3.5 From I-JEPA to V-JEPA 2: The Scaling Story
Before LeWM simplified the training, Meta's team scaled JEPA through several iterations:
I-JEPA (2023, Meta AI) applied the architecture to images. Given a partially masked image, I-JEPA predicts the representations of missing regions — not the pixels themselves.
V-JEPA (2024, Meta AI) extended this to video. By masking space-time patches and predicting their representations, V-JEPA learns temporal dynamics without ever reconstructing video frames.
V-JEPA 2 (2025, arXiv:2506.09985) scaled to 1.2B parameters trained on 1M+ hours of video with progressive resolution training:
- 77.3 top-1 accuracy on Something-Something v2 (motion understanding)
- State-of-the-art 39.7 recall@5 on Epic-Kitchens-100 (action anticipation)
- 84.0 on PerceptionTest when aligned with an LLM
- Zero-shot robotic planning: V-JEPA 2-AC deploys on Franka arms for pick-and-place using only 62 hours of unlabeled robot video — no task-specific training or reward
VL-JEPA (arXiv:2512.10942) extends the framework to vision-language, achieving stronger performance than standard VLM training with 50% fewer trainable parameters.
3.6 What AMI Labs Is Building
AMI Labs (March 2026, $1.03B seed at $3.5B pre-money valuation) is led by LeCun (co-founder), with Saining Xie as Chief Science Officer (creator of the Diffusion Transformer architecture behind Sora — an ironic pedigree given Sora's demise), Pascale Fung as Chief Research & Innovation Officer, and Michael Rabbat as VP of World Models.
AMI's systems will train on video, audio, and sensor data — not just text. The goal: world models that understand physical causality (object permanence, gravity, collisions, material properties). LeCun has described this as a long-term scientific project.
The technical bet: JEPA-style architectures, scaled with the engineering insights from LeWM's stable training, will produce representations that enable planning and reasoning in ways generative models cannot.
4. The Generative Approach: World Labs and the Post-Sora Landscape
4.1 The State of Generative World Models After Sora
OpenAI's decision to shut down Sora on March 24 was not a failure of the technology per se — Sora 2 (September 2025) could generate 60-second physically-consistent video. The failure was economic: running the video model consumed so much compute that it starved other teams, and the revenue opportunity (creative tools) couldn't justify the cost versus coding tools and enterprise customers.

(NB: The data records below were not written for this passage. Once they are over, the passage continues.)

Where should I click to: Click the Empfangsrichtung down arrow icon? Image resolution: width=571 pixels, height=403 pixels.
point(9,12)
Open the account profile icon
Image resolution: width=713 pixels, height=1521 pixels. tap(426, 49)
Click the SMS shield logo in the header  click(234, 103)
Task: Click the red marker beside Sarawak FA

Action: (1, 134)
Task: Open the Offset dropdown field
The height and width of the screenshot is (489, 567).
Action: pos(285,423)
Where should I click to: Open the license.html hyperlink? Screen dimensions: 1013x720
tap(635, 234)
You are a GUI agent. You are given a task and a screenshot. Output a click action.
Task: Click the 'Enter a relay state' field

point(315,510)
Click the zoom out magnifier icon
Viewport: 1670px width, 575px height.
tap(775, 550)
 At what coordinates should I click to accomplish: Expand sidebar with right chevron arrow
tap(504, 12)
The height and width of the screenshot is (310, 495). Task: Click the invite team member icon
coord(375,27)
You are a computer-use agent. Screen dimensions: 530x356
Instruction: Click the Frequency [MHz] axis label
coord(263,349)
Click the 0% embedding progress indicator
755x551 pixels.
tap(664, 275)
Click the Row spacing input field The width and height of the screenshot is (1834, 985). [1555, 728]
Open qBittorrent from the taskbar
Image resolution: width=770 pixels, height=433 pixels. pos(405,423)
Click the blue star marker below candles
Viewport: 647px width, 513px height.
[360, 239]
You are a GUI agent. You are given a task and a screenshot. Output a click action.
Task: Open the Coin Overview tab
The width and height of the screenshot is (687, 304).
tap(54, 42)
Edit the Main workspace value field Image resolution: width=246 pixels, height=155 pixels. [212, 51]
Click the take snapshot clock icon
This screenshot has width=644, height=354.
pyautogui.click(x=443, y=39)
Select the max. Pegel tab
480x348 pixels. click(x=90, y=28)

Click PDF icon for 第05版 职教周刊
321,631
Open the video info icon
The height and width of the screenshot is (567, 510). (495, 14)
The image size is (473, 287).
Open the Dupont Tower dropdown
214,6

This confirms a version of LeCun's critique: pixel-level world simulation is computationally expensive in a way that abstract representation prediction is not. LeWM does its planning in <1 second on a single GPU; Sora required massive GPU clusters to generate a single minute of video.
But generative world models aren't dead — they're evolving.
4.2 World Labs and Marble: The Generative Counterargument
World Labs, founded by Fei-Fei Li, represents the strongest remaining case for generative world models.
Marble (generally available since November 2025) generates persistent, editable 3D worlds from multimodal inputs — text, images, video, or coarse 3D layouts:
- 3D Gaussian splat generation: Scenes are represented as millions of semitransparent 3D Gaussians, enabling photorealistic rendering from any viewpoint
- Chisel editor: Users draw rough spatial layouts, Marble fills in visual detail — human intent at the structural level, AI generation at the detail level
- Multi-format export: Gaussian splats, triangle meshes (physics simulation), or video
- NVIDIA Isaac integration: Generated worlds can be imported into robotics simulation for agent training
4.3 AMI vs. World Labs: The $2 Billion Divergence
These two companies, each backed by ~$1 billion, represent fundamentally different bets on how AI should understand the physical world. We first covered this rivalry in our W11 blog/video post; here we deepen the comparison:
| Dimension | AMI Labs (LeCun) | World Labs (Fei-Fei Li) |
|---|---|---|
| Founded by | Yann LeCun (Turing Award, Meta FAIR) | Fei-Fei Li (ImageNet, Stanford HAI) |
| Funding | $1.03B seed (Mar 2026), $3.5B valuation | $1B total incl. $200M Autodesk (Feb 2026), $5B valuation |
| Core architecture | JEPA — joint embedding predictive architecture | Generative — diffusion + 3D Gaussian splatting |
| What it produces | Abstract representations for planning/reasoning | Visual 3D worlds you can see and navigate |
| Training data | Video, audio, sensor streams, lidar | Text, images, video, 3D layouts |
| Go-to-market | Research-first: build the right architecture, then find applications | Product-first: shipped Marble (Nov 2025), Autodesk integration |
| Target applications | Industrial, robotics, healthcare — where hallucinating physics kills | Creative tools, gaming, film, architecture, robotics sim |
| Key advantage | Compute efficiency, data efficiency, planning speed | Visual quality, immediate commercial utility |
| Key weakness | No visual output — can reason but can't render | No physical reasoning — can render but may not understand |
| Compute profile | LeWM: 15M params, 1 GPU, hours | Marble: large-scale generation infrastructure |
| Open research | V-JEPA 2, VL-JEPA, LeWM (all open-source) | No full architectural paper; commercial product |
The deepest difference: AMI is building understanding (can this robot plan a safe path?), while World Labs is building synthesis (can this tool generate the room the robot will practice in?). These may not be competing — they may be complementary layers of the same stack.
4.4 Video Foundation Models: Implicit World Models Under Pressure
With Sora dead, the remaining video world model contenders are Google's Veo 3.1 (January 2026, 4K, reference-image conditioning) and open-source projects like HunyuanVideo WorldPlay (Tencent, with RL post-training code on GitHub).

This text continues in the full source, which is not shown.